Transferring Home Deeds: What You Need to Know

Posted by Team - 07 October, 2016



It’s not uncommon to transfer a home deed to a family member to ensure your property goes to the desired relative after your death. Transferring your home deed to a family member is a major decision requiring much thought and careful consideration. The transfer process is straightforward and relatively simple. It’s important to remember, though, that once you complete a home deed transfer, the new owner immediately takes over all ownership rights.

Here’s what you need to know about transferring a home deed.

Quitclaim Deeds

Once you decide to transfer your home deed to someone else, the process is rather simple. There are three common ways to transfer the deed: quitclaim deed, transfer-on-death deed, and warranty deed.

With a quitclaim deed, you literally “quit” any claim you have to the property, and transfer it to another person. Usually you do not need a lawyer to help file a quitclaim deed. You can do it yourself in a few easy steps:

  1. Obtain the deed from the register of deeds for the county in which your property is located.
  2. Fill out the deed, carefully stating the name of the grantee (the person to whom you’re transferring your home).
  3. Sign the deed in front of a notary.
  4. Deliver the deed to the grantee, either by hand or certified mail.
  5. The grantee is responsible for recording the deed at the county recorder’s office in order to become part of the property’s legal record.

Quitclaim deeds are the most common way to transfer property to a family member when money isn’t involved. It’s also the typical method for gifting property. A quitclaim deed doesn’t guarantee any particular claims to the property. Therefore, the grantee or a future buyer cannot sue you if it turns out you didn’t have full ownership at the time of transfer.

Transfer-on-Death Deeds

If a transfer-on-death (TOD) deed is available in your state, it may be a better option than a quitclaim deed. It’s much like any other deed, but it enables you to maintain control of your property until your death. A TOD deed enables your property to avoid probate after death, just like a quitclaim deed, but you still have full control while you’re alive.

Twenty-two states permit TOD deeds. Check with your county recorder’s office to determine whether a TOD deed can be used in your area. Requirements for the deed vary from state-to-state. Be sure to sign the deed in the presence of a notary and record it yourself at the county recorder’s office. Recording a deed is the only way to ensure it takes effect after your death. You can always make another deed if you change your mind.

Warranty Deeds

Warranty deeds are the most complex method of transferring a home deed. These deeds require the help of a real estate attorney. Homeowners usually use warranty deeds when money is exchanged for the property (as opposed to a quitclaim deed between family members).

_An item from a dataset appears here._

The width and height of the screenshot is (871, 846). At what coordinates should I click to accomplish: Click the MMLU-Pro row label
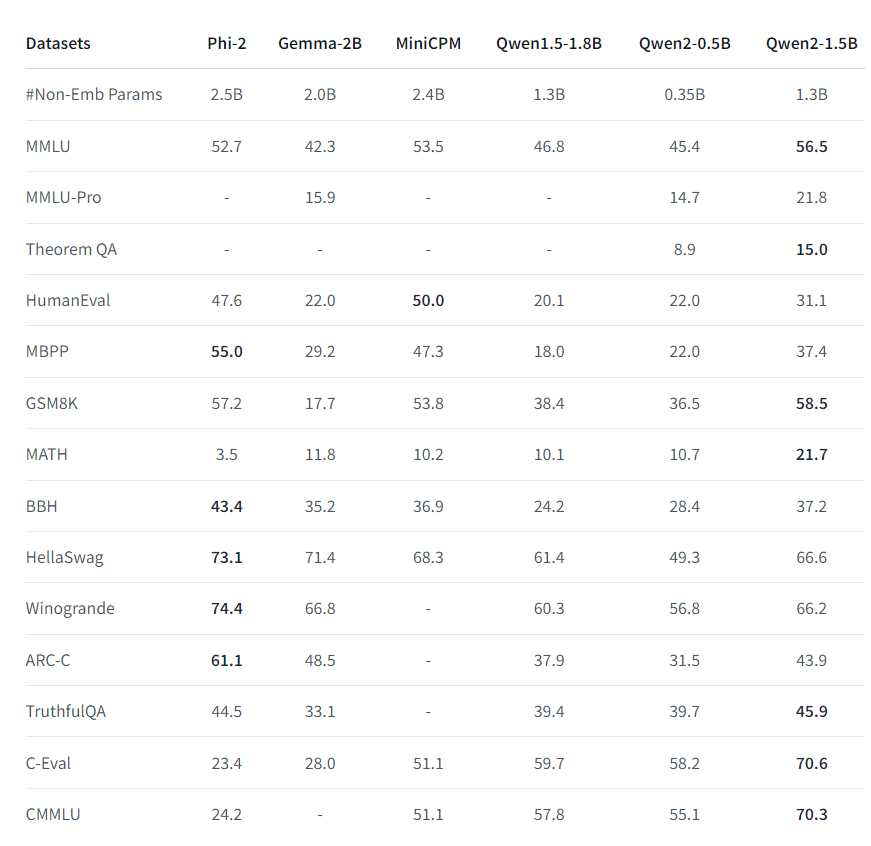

There are two types of warranty deeds: special and general. A special warranty deed protects the grantee from any property claims or other issues the grantor (you) may have had while in possession of the property. A general warranty ensures that all property rights of the grantor are transferred to the grantee. This is a legal assurance against any past or future actions on the property.

Before you complete a warranty deed, conduct an online title search on your property. The title search will give you a full review of the property’s legal history to ensure the home is clean and the deed’s statements are accurate. Then complete the deed. You will need to record details about yourself and the grantee, and provide a legal description of the property. Sign the deed in front of a notary and other witnesses, if applicable. Deliver the deed to the grantee, who then must record it at the recorder’s office.

Final Considerations

Before you transfer your home deed to a family member or another party, consider the federal and state tax ramifications. The value of your property may require that you, the grantee, or both pay gift taxes or capital gains taxes. Seek the help of a real estate attorney to walk you through any local property transfer rules and regulations.